To do: Look through the data below and say how many of its lines contain "link", adding nothing else.

Dataset content:
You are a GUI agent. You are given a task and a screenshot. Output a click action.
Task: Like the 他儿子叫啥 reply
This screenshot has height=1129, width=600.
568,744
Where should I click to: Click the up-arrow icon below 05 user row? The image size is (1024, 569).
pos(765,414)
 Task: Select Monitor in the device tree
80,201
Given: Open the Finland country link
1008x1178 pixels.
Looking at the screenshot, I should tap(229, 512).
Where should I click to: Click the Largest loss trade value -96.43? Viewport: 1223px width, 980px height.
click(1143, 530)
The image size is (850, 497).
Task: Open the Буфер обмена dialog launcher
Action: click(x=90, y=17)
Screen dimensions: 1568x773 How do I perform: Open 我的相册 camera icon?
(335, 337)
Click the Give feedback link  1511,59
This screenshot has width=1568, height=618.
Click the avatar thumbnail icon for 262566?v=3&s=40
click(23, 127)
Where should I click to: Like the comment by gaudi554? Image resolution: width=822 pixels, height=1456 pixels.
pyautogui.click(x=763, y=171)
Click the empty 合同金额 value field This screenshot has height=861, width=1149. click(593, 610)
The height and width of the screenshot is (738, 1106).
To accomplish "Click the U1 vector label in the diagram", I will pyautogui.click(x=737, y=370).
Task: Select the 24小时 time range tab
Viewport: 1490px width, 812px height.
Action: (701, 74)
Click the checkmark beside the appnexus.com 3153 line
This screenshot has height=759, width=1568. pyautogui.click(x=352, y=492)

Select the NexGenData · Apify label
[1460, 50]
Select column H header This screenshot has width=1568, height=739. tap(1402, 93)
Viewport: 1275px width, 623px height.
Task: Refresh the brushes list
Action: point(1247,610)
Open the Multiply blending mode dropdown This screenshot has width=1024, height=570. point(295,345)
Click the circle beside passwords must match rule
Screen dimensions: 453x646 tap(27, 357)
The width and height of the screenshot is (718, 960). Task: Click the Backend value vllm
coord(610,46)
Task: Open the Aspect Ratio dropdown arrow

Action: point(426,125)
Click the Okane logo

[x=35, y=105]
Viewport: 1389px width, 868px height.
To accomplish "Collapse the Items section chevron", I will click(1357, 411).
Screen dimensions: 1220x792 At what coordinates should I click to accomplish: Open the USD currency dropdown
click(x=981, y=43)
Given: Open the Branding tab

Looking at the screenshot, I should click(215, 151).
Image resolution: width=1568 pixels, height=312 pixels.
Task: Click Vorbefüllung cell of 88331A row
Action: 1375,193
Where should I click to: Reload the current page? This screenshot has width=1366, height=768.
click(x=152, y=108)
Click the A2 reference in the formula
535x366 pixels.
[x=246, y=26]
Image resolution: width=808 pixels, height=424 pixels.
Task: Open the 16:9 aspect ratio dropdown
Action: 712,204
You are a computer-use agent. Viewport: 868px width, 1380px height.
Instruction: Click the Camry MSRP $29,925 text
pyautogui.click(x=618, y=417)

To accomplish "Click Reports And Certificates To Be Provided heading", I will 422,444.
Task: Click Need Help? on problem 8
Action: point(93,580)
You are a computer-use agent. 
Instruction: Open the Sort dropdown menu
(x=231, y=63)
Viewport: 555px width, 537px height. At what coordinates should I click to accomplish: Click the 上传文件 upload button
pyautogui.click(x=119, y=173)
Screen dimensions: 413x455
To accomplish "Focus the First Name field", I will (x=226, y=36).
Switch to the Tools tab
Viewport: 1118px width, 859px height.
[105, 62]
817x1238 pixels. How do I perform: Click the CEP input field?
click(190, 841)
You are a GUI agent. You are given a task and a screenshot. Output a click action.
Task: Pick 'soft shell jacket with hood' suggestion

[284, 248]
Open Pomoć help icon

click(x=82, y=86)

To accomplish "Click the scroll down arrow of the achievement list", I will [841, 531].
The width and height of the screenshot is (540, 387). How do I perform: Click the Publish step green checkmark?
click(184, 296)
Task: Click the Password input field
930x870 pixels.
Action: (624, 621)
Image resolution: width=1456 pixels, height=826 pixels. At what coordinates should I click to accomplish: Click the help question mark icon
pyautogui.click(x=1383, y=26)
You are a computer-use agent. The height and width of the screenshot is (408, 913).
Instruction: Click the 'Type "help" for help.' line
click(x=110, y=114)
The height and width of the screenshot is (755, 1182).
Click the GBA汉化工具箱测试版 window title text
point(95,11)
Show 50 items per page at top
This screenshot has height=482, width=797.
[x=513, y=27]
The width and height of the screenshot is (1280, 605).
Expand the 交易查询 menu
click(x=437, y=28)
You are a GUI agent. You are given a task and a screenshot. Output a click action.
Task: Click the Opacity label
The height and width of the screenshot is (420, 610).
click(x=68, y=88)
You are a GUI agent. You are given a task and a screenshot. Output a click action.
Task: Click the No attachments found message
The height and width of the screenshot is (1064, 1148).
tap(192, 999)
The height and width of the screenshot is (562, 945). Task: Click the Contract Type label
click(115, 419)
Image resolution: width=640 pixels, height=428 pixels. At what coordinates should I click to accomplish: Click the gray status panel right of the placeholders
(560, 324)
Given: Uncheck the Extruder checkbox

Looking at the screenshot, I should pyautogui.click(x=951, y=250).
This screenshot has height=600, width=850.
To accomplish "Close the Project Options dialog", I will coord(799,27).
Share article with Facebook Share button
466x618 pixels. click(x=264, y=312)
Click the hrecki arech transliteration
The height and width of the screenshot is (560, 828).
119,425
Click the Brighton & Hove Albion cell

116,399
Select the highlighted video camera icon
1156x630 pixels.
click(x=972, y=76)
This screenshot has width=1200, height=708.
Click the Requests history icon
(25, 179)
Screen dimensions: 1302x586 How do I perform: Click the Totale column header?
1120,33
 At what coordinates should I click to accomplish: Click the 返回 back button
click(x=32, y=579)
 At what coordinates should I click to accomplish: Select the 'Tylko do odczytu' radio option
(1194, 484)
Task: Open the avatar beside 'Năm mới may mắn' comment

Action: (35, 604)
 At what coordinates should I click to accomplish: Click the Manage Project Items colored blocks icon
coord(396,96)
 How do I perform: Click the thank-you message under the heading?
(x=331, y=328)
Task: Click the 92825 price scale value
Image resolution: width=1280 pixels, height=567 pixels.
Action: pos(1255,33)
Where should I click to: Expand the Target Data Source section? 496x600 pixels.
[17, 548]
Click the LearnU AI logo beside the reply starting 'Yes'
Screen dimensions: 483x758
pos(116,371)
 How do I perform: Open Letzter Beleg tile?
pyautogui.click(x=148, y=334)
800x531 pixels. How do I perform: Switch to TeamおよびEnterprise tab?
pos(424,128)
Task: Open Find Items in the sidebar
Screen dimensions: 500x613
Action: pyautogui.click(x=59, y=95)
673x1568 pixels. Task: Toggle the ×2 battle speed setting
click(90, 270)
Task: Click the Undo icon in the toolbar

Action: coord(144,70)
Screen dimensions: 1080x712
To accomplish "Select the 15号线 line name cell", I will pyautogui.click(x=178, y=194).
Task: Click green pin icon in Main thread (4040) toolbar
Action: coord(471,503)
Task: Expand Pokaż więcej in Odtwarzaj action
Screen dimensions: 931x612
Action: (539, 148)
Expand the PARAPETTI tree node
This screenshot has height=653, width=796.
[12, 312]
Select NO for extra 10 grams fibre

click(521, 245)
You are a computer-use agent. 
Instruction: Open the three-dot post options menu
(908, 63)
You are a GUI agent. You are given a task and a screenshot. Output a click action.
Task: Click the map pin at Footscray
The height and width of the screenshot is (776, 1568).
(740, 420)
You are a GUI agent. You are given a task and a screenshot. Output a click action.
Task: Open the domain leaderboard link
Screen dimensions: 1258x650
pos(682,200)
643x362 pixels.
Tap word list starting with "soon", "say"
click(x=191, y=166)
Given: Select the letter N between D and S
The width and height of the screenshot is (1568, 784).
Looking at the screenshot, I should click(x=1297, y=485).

Answer section: 3